A frustration about the opening volume is that there seemed little focus, but what’s now more apparent is that Duggan is treating Marauders as a long form story. The number of characters are limited, but they recur, and there’s always room for a few more to be introduced. Over-arching themes are present, though. There’s the political jostling for power in what was the Hellfire Club, anti-mutant sentiment, and the action thriller elements predominate. Is it by intention or design that several of the 2019 mutant titles push into genres other than plain superheroics? Topping up the brew is the idea that even given a paradise with their previous crimes exonerated, some mutants always revert to type, and criminal inclinations win out.

Although previous artist of choice Matteo Lolli contributes two chapters, he’s supplanted by Stefano Caselli, who’s altogether better. He has a better sense of how to tell a story to bring out the big moments, delivers the action better, and plain poses his cast better. Instead of looking okay, this volume looks good.

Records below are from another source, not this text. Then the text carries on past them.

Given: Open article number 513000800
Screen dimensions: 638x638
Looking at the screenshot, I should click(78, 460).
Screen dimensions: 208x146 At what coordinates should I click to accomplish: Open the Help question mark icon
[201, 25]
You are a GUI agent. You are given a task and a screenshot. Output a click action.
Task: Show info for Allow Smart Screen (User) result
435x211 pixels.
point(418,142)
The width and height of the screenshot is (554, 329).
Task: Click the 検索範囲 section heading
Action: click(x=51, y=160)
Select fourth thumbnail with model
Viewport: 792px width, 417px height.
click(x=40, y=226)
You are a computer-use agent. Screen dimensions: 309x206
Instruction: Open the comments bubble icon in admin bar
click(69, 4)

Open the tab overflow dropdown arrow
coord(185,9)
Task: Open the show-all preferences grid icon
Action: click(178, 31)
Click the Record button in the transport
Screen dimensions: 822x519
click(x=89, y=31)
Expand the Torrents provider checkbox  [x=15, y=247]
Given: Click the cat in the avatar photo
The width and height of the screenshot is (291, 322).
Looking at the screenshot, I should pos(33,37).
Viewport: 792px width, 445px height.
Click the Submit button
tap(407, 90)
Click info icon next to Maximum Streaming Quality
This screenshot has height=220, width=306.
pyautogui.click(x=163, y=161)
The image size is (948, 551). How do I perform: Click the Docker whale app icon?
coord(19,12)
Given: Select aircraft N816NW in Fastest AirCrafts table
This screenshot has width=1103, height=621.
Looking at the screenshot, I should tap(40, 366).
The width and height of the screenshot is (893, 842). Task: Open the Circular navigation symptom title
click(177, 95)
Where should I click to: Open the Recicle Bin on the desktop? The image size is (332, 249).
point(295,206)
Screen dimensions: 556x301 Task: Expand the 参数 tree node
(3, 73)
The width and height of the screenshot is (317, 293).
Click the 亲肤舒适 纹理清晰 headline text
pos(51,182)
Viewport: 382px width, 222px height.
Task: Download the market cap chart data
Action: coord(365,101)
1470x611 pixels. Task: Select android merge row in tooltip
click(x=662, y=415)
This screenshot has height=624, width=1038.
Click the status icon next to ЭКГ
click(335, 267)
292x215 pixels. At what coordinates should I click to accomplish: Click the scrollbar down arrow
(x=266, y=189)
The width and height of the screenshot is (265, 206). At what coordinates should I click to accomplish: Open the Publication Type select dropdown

Obviously, after teasing us all, Duggan does address Vol. 1’s cliffhanger, and addresses it phenomenally well. He drags readers through emotional turmoil along with the mutants on Krakoa, and the less said here, the better the experience will be. He’s not short of other neat ideas either, one of them a throwaway use of mutant abilities many of us would appreciate, seen on the sample art. The final chapter is a form of closure because with Vol. 3 the events of X of Swords begin to predominate, but given everything we know about the person concerned, the ending is very much out of character. And that’s not the only matter. In order to compensate for years of ignoring same sex attraction, Marvel have recently given several characters a new outlook on life. In principle there’s nothing wrong with that, but changing characters who’ve been around for years and never shown any previous inclination other than friendship toward their sex is a cheap dip into fan fiction. There ought to be greater diversity, but not when it contradicts everything we know about a character.